Point of order: That was "Into Darkness."

Also, Kirk did a great job learning from that arc and I expect the same from Burnham. If it's lazy writing then I am a lazy viewer.
But also, Kirk's lesson was to be learned from falsifying a log entry as well as violating the Prime Directive, in the name of trying to save everyone.

Burnham wants to be the center of everything for the sake of being the center of everything. I don't see any other reason why she's doing the things she's been doing.

And I am tired of hearing the comparisons with Kirk. One example: "The Immunity Syndrome". Had it been Burnham, she'd have disregarded Spock and McCoy to take the shuttle into the amoeba herself, no matter what they said, just so she could be the one to give a teary eyed look at the camera afterward that she saved everyone.
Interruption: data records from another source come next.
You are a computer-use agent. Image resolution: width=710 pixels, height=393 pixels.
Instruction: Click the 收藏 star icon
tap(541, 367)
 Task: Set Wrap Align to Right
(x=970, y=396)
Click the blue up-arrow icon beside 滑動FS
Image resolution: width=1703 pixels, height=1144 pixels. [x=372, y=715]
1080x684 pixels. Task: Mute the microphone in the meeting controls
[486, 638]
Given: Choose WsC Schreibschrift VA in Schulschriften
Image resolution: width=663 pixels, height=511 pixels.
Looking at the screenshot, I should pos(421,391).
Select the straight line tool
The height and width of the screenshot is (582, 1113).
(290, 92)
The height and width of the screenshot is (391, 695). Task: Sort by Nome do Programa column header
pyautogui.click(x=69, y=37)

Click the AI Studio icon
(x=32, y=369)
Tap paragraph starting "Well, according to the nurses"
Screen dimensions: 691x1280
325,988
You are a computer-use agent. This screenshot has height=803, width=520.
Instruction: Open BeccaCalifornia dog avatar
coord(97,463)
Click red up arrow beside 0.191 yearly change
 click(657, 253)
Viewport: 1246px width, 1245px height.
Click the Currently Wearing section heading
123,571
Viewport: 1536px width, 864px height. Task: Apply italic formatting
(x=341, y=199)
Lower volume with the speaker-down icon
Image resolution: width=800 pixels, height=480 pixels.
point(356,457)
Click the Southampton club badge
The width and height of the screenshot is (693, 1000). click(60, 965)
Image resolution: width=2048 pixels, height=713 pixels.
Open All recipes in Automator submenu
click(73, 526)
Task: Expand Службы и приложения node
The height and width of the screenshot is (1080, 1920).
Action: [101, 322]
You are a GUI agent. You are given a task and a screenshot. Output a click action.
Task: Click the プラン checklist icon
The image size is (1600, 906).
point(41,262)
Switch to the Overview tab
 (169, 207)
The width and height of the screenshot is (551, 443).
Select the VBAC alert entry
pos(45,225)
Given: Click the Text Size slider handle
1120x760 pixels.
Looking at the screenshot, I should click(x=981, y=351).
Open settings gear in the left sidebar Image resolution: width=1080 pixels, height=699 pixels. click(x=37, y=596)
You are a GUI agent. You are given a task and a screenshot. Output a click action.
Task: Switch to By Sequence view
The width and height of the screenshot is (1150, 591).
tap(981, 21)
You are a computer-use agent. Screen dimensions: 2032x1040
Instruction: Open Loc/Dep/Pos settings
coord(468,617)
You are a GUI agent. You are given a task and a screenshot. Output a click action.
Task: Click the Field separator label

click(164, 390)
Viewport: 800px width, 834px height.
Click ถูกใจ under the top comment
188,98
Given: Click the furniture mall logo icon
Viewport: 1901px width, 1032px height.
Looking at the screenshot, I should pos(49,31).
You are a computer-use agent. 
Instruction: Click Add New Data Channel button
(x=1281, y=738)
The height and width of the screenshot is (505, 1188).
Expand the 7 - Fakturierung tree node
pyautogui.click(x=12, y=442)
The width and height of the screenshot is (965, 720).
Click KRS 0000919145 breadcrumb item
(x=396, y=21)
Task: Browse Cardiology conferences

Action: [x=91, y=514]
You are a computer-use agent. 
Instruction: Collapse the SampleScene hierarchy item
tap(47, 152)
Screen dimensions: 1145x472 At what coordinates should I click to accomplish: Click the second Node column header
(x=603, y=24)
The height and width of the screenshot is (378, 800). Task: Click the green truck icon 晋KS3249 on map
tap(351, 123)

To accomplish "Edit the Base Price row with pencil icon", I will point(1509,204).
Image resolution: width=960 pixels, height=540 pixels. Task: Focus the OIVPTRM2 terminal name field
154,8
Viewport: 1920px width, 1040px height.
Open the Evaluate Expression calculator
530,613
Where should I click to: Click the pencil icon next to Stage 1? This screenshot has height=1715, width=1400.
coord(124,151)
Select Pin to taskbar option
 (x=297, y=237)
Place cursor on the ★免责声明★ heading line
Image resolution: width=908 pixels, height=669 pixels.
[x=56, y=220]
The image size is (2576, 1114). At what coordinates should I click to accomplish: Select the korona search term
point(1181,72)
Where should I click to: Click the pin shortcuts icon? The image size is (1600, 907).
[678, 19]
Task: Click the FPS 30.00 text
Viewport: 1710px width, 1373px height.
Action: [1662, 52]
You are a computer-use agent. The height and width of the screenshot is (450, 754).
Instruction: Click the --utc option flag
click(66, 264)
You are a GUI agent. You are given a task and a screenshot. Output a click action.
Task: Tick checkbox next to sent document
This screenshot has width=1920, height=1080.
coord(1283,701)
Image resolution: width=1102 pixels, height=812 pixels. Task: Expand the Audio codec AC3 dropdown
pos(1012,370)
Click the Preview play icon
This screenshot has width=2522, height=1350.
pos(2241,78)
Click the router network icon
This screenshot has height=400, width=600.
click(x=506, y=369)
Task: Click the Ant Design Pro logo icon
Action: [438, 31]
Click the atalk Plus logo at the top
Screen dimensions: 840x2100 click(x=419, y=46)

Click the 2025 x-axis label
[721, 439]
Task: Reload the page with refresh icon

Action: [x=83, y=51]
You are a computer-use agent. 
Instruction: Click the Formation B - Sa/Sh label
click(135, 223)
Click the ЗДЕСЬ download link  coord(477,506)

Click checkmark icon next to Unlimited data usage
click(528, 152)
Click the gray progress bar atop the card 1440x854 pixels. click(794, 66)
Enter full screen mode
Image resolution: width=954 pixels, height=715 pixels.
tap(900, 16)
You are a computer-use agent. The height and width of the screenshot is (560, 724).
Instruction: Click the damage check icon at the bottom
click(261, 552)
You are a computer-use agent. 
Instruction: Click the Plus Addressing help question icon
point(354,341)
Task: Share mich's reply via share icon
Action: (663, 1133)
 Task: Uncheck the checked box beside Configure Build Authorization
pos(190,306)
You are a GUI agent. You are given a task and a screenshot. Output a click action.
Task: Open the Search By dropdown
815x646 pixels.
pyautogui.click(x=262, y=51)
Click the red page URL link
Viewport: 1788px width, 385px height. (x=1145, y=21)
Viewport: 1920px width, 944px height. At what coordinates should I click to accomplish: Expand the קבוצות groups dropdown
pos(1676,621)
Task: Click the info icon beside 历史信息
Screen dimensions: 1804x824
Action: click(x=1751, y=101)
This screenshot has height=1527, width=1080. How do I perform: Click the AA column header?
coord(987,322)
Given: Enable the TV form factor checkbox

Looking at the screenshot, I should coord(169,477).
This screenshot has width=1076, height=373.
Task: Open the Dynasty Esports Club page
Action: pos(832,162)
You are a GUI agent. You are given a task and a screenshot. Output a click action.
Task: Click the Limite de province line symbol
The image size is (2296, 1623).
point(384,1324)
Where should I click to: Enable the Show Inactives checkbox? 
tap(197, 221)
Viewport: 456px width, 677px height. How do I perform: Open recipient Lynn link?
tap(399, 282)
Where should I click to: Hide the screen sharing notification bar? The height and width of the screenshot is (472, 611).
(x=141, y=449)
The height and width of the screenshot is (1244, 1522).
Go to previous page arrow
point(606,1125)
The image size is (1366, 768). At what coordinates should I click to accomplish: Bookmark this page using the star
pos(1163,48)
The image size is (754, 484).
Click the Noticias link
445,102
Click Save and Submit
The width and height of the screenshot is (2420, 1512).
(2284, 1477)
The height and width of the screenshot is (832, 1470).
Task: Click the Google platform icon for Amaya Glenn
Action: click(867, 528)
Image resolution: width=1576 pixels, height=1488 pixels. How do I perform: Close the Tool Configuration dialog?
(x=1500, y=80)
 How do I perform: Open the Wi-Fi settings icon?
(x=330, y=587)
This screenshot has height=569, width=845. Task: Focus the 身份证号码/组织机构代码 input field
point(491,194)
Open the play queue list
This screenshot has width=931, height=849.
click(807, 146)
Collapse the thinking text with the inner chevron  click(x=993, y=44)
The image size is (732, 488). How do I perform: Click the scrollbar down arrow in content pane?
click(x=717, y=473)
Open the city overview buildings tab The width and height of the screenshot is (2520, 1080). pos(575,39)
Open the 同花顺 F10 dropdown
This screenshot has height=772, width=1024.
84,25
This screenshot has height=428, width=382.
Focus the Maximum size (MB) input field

Kirk understood that, despite being the best pilot, other talents would be needed and had to realize that someone else would need to go, and most likely not be returning. He made the decision who it would need to be, agonized over it, and still made that choice knowing the sacrifices.

The Federation President was right: Burnham is not suited for command of a cutting edge starship. Given Burnham's record of mutiny and starting a war, disregarding orders from a commanding officer numerous times, etc. shows that she isn't suited for it.

Yes, Kirk disobeyed orders, but not all the time. And if the time came, he knew to delegate responsibility to others.
 
The Federation President was right: Burnham is not suited for command of a cutting edge starship. Given Burnham's record of mutiny and starting a war, disregarding orders from a commanding officer numerous times, etc. shows that she isn't suited for it.
The President's pretty shrewd though. Punishing Burnham after her triumphant reversal of the Burn and cinematic showdown with Osyraa would be bad PR for the Federation. So she can't relieve Burnham of command. Yet. Or even reassign her to a non spore drive ship. BUT, the specs for the spore drive have now been duplicated and Burnham and her ship are no longer special, thus protecting the Federation if she does indeed get herself and her crew killed on some foolish idealistic crusade.